_Data extracts_:
• • • • •

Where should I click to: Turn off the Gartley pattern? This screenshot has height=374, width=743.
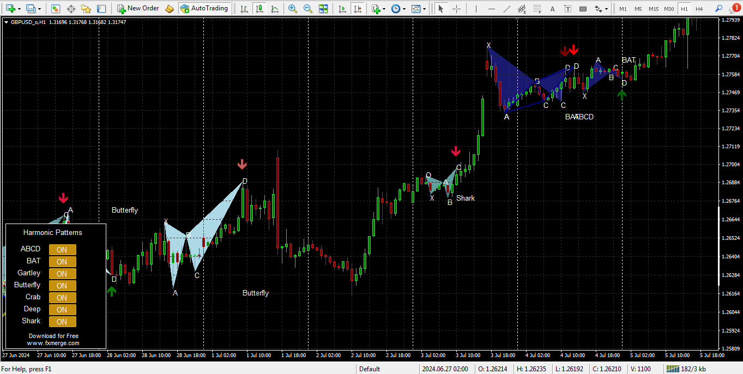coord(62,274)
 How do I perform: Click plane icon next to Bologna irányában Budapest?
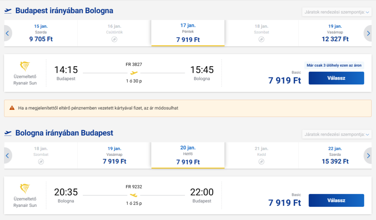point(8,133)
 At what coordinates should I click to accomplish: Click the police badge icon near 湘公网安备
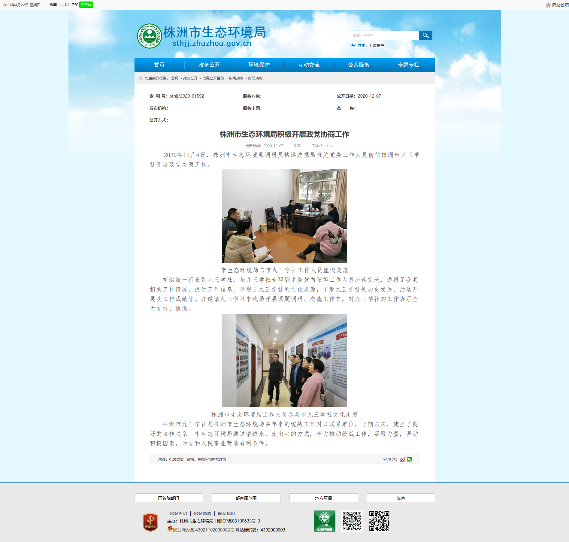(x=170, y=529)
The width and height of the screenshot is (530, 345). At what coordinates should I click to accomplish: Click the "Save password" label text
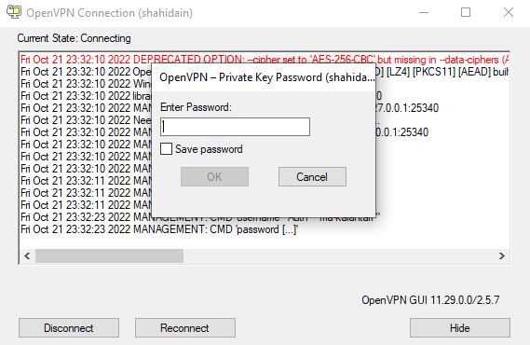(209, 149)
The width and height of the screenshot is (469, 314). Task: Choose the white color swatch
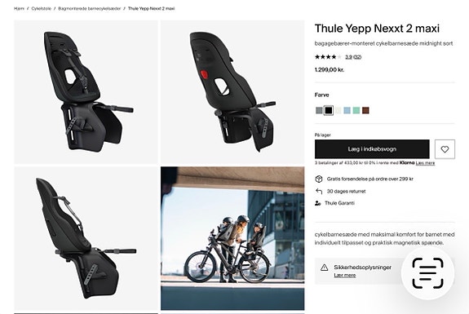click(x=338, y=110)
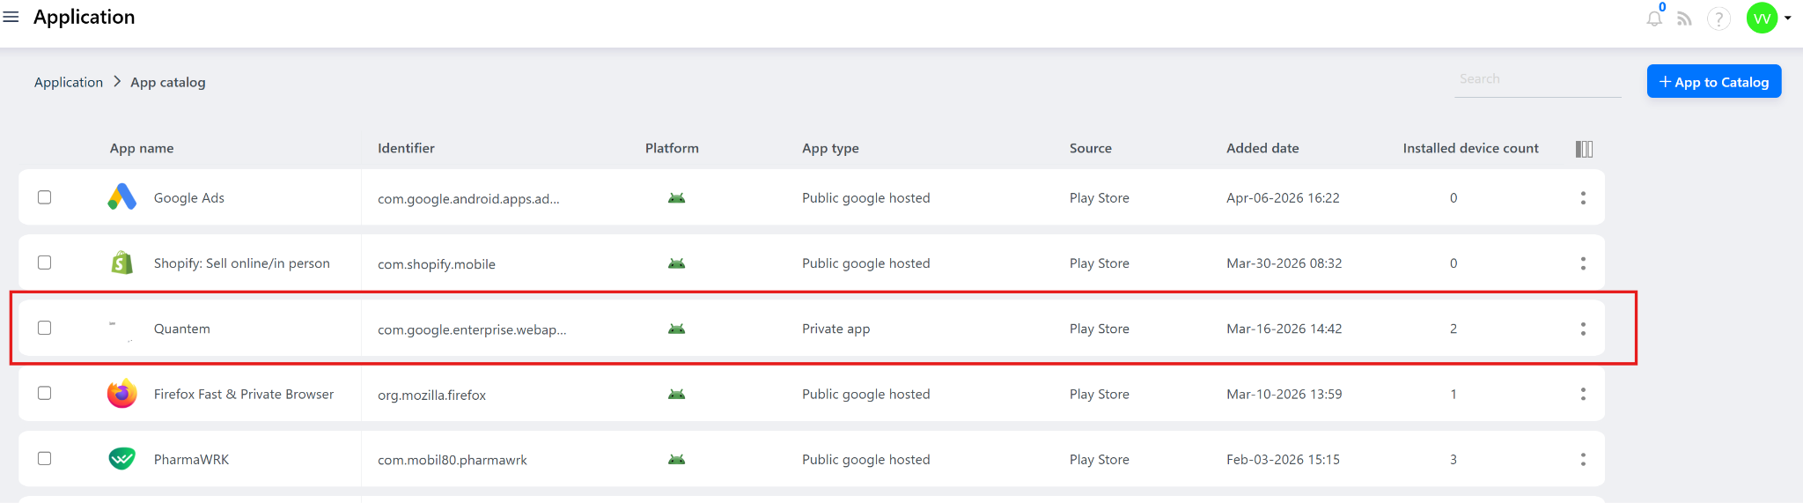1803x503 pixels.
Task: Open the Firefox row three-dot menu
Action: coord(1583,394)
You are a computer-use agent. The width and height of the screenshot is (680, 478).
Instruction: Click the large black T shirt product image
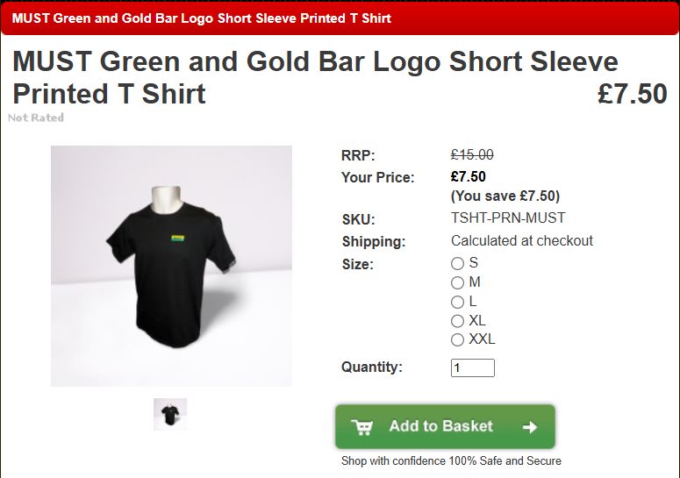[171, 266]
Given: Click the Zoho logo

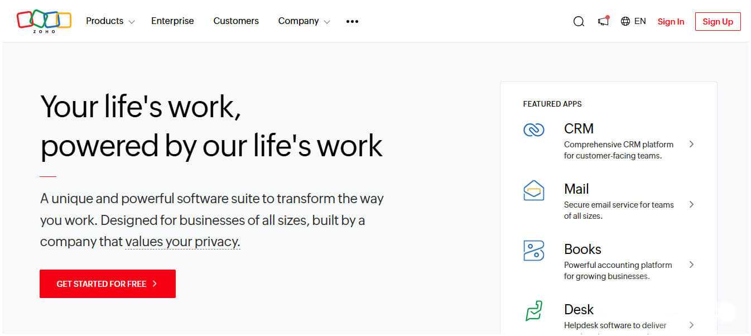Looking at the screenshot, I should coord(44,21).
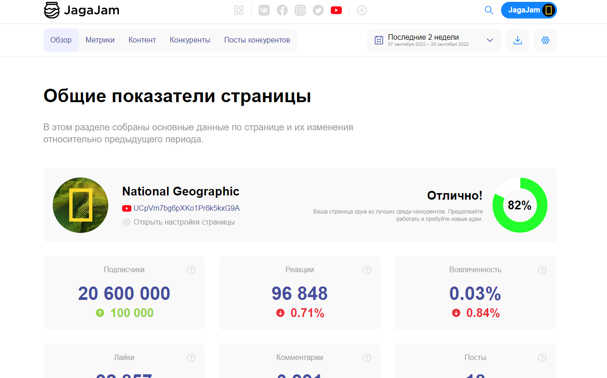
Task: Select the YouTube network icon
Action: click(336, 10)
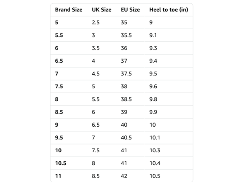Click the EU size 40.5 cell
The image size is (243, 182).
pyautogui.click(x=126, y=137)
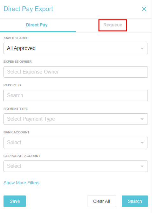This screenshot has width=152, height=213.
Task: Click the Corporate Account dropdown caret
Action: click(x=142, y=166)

• • • • •

_Problem to solve_:
Return the material exactly as given, apart from the pictures.

_Response_:
Where should I click to: Turn off the Gartley pattern? This screenshot has height=374, width=743.
coord(62,274)
 How do I perform: Click plane icon next to Bologna irányában Budapest?
point(8,133)
 At what coordinates should I click to accomplish: Click the police badge icon near 湘公网安备
(x=170, y=529)
The width and height of the screenshot is (530, 345). At what coordinates should I click to accomplish: Click the "Save password" label text
(209, 149)
The width and height of the screenshot is (469, 314). Task: Choose the white color swatch
click(x=338, y=110)
1803x503 pixels.
Task: Open the Firefox row three-dot menu
Action: coord(1583,394)
You are a computer-use agent. The width and height of the screenshot is (680, 478).
Instruction: Click the large black T shirt product image
[171, 266]
Given: Click the Zoho logo

Looking at the screenshot, I should coord(44,21).
Task: Select the YouTube network icon
Action: click(336, 10)
Click the EU size 40.5 cell
The image size is (243, 182).
pyautogui.click(x=126, y=137)
This screenshot has width=152, height=213.
Task: Click the Corporate Account dropdown caret
Action: click(x=142, y=166)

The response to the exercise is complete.